Allan Schoenborn: Killed his three children — who were 10, eight and five — in Merritt, B.C., in 2008. Schoenborn was diagnosed with delusional disorder and said he killed the children to protect them from an imagined threat of sexual abuse. He was found not criminally responsible and is in a psychiatric hospital in Port Coquitlam. He has been granted escorted day passes from the facility but now faces an application from the Crown to have him designated a "high-risk accused,'' which would force him to wait longer to ask for more freedom.

Francis Proulx: Shot Nancy Michaud, an aide to a Quebec cabinet minister, in the head after taking her hostage while her two children slept in 2008. He took credit cards and banking information and had sex with her corpse. During his trial, he argued he was not criminally responsible because of a mental issue, saying he was on medication at the time of the crime. But he was convicted of first-degree murder and sentenced to life in prison with no chance of parole for 25 years.

Guy Turcotte: Fatally stabbed his three-year-old daughter and five-year-old son in 2009. The Quebec cardiologist was found not criminally responsible and was sent to a psychiatric hospital in Montreal and released in December 2012. An appeal court then overturned the verdict. In 2015, Turcotte was found guilty of second-degree murder and sentenced to life in prison with no chance of parole for 17 years.

Miloslav Kapsik: Bludgeoned his wife to death with a hammer, hitting her more than 100 times while they were watching a hockey game in 2010. Court was told he had been hearing voices. Medical records showed the Winnipeg man was first diagnosed with severe depression in 2003. The defence's attempt to argue he was not criminally responsible was unsuccessful. He was sentenced to life for second-degree murder, with no eligibility for parole for 10 years.

Richard Kachkar: Stole a snow plow in 2011 and, during a two-hour rampage, struck and killed Toronto police Sgt. Ryan Russell. Witnesses heard Kachkar yell about the Taliban, Chinese technology and microchips. He was found not criminally responsible and sent to a secure unit of a mental health hospital near Toronto. In 2015, he lost his bid for unescorted passes into the community, but was granted a move out of the secure unit of his hospital as well as accompanied visits of up to 10 hours.
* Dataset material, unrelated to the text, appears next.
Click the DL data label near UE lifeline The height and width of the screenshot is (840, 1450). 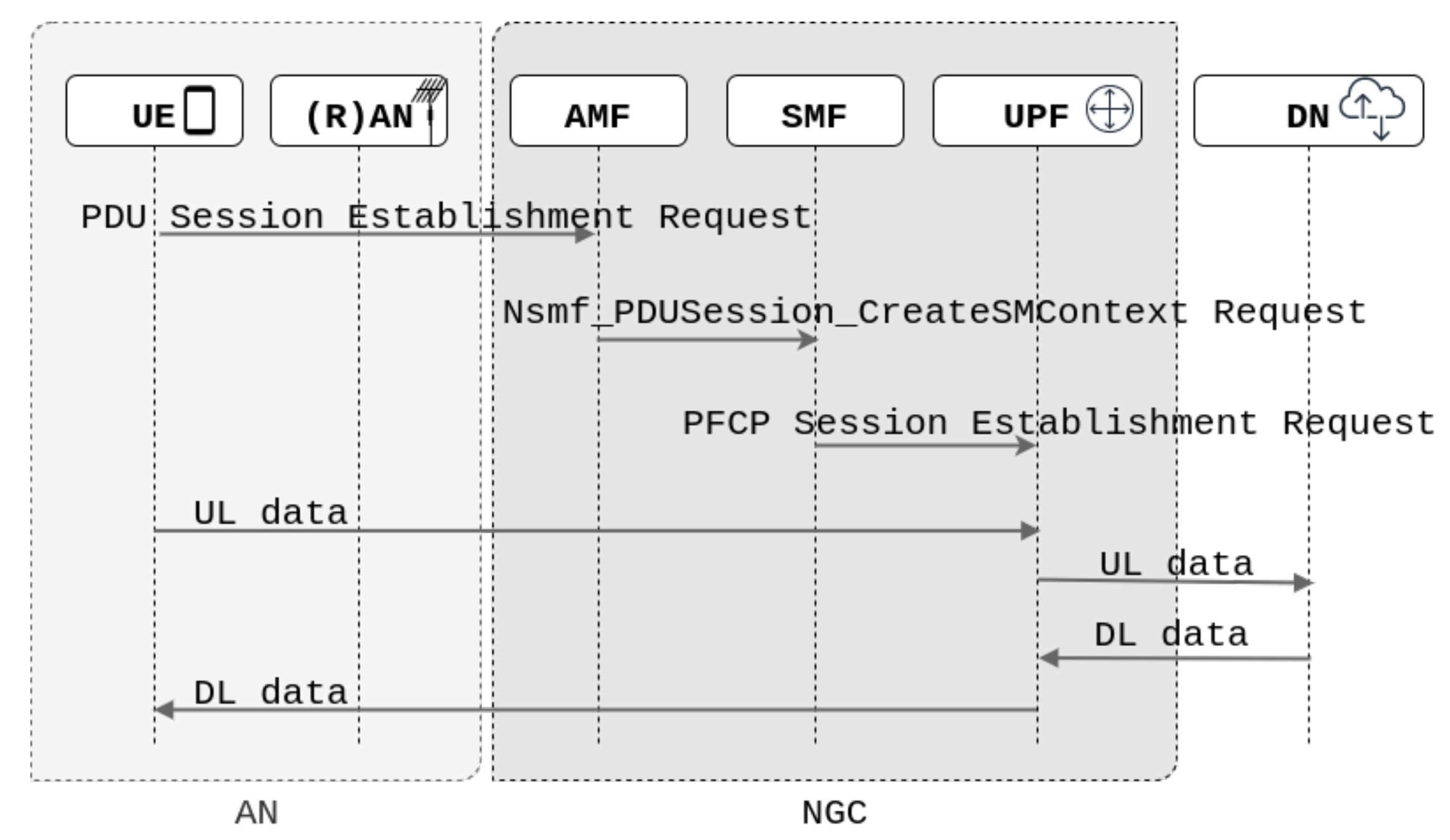point(271,692)
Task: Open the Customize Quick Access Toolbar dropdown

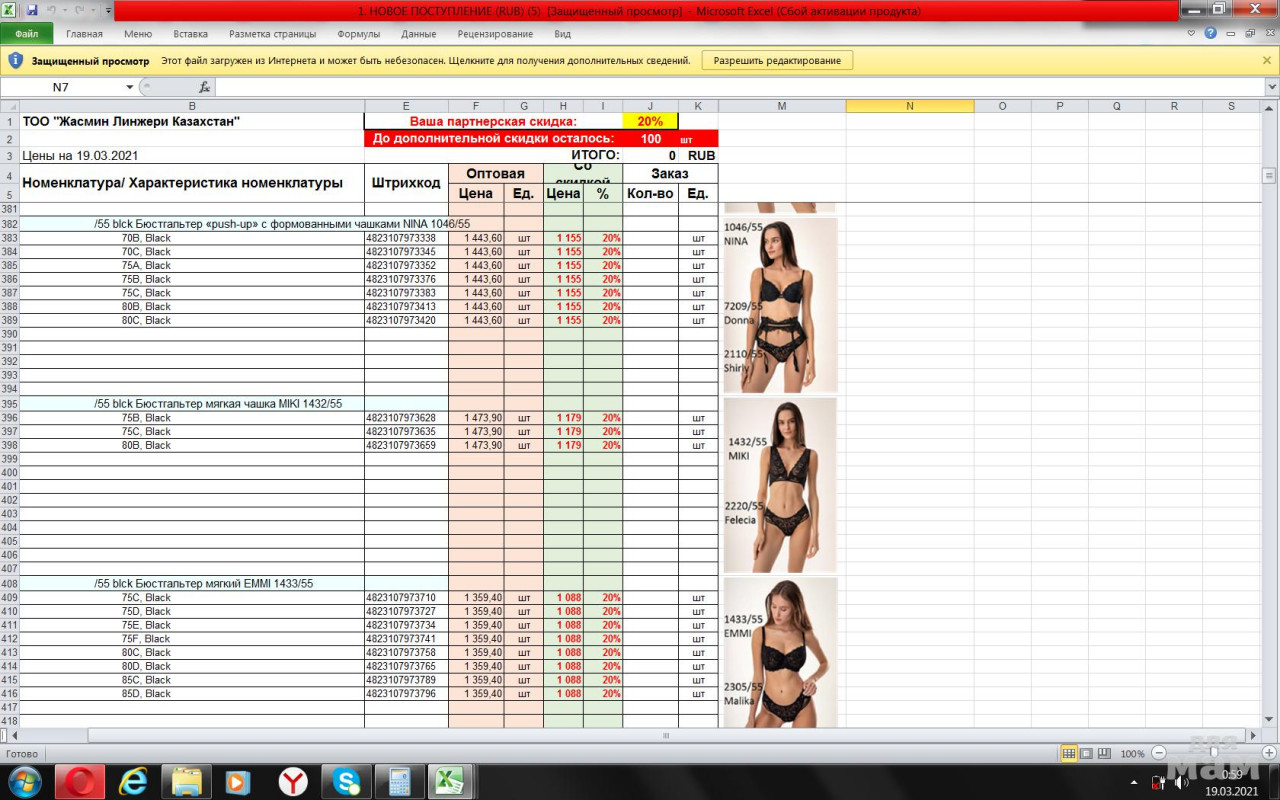Action: (109, 10)
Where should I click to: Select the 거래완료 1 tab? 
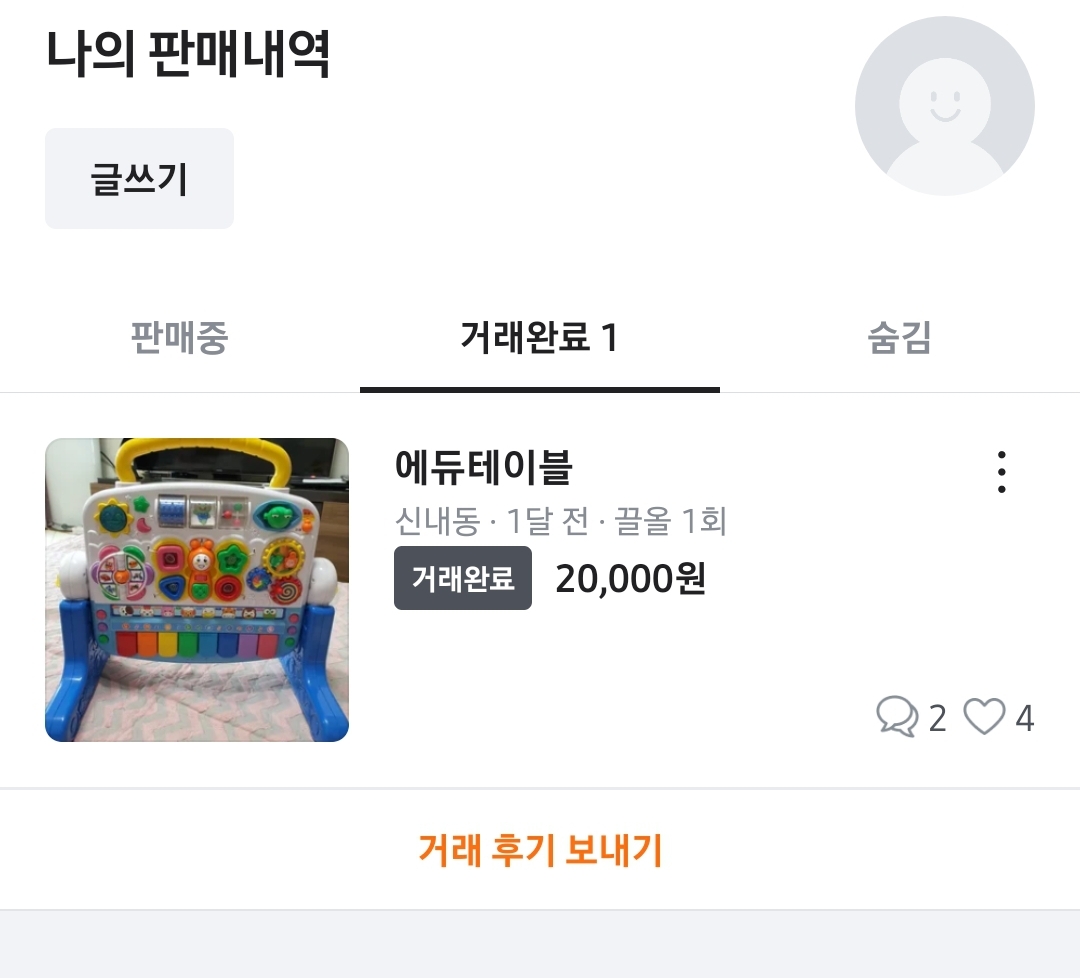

Luka Rocco Magnotta: Killed and dismembered Chinese exchange student Jun Lin in 2012. Experts testified Magnotta is schizophrenic and was psychotic and out of touch with reality the night of the slaying. Prosecutor Louis Bouthillier said Magnotta had made a promise several months earlier to take the life of a human being. Magnotta was found guilty of first-degree murder.

Trevor Kloschinsky: Killed Alberta peace officer Rod Lazenby, who had come to his rural property in 2012 to investigate a dog complaint. Kloschinsky was charged with first-degree murder but found not criminally responsible. Queen's Bench Justice Beth Hughes ruled Kloschinsky's delusional thinking prevented him from realizing what he was doing was wrong.

Matthew de Grood: De Grood, the son of a Calgary police office, fatally stabbed five young people at a house party in 2014. Court was told that he heard the voice of the devil telling him to kill and believed the end of the world was coming. Psychiatric experts testified he did not appreciate his actions were morally wrong. In 2016, the Alberta Review Board determined he should be kept in a secure psychiatric facility pending a review in another year.